The need to get the Energy Industry organized

+The fantastic work of many from IEA, IRENA, UN etc., down through all the think tanks, market intelligence and analytics offered is utterly overwhelming to absorb and translate- global source Energy Wikipedia?

+Central sourcing of Independent funding, criteria, broader acceptance of returns of value

+Instruments, Institutions and the variability of (success) measurement stops promising concepts.
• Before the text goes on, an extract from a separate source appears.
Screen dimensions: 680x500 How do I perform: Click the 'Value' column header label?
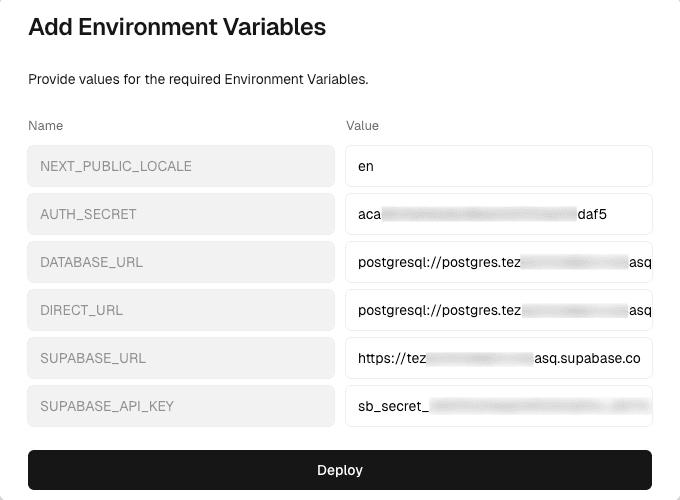pyautogui.click(x=362, y=126)
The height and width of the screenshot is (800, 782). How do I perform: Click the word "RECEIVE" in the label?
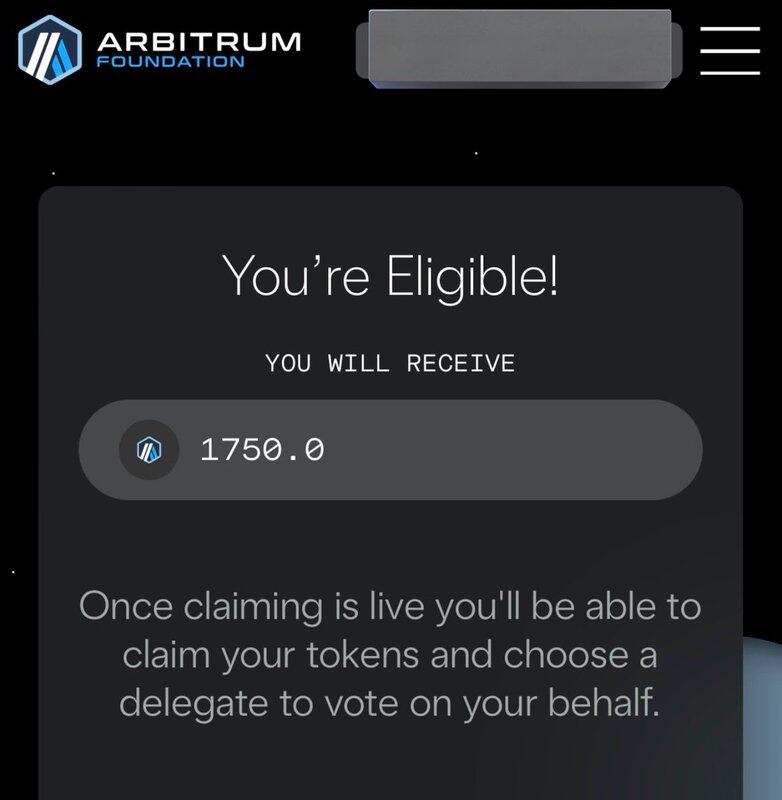460,363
+The need for better roadmaps for key industry transitions, constantly updated, not once a year if you are lucky, and it is of interest to more than a few

+The opening up of public procurements, differences, complexities, resolutions

+Early stage accreditation, experimenting and prototyping methodologies and universal guidelines

+Super transparency of Research and Development, not one-liners placed in an annual report

+The pursuit of standards at national, regional and global levels needs resourcing and directing as it is constantly developing at periodic steps (CoP work, perhaps)
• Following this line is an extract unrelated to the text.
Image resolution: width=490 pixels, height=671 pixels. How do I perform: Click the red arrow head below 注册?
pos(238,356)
+The CoP meetings need to be SPLIT- experts in one, influencers in another, then finding the assessed middle ground where local politics or lobbyists join the fray ( hope is certainly a fine thing here!)

Summary

If you notice, I avoided or did not even want to get into debates about fuels, generation options, storage, utilization, consumption or the mind-draining points covering distributed, dispatched and variables etc., in a fairer, equitable world, all needing energy.
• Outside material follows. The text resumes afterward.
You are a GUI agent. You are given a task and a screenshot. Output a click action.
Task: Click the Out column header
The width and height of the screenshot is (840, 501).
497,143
A lot of knowing where to start is to partly do with anyone’s embarking points and their energy journey, as I have outlined; that is why I invest so much of my time in research and translating this Energy Transforming narrative into a real understanding of its multiple parts.

So how many of these was I able to get across- don’t ask! Hence why I’ve written this post. Therapeutic, perhaps or just simply how hugely challenging and complex the Energy Transition is to grasp and translate as my posting site states; “Innovating the Energy Transition, a transition in all of our lives in knowledge, application and discovery.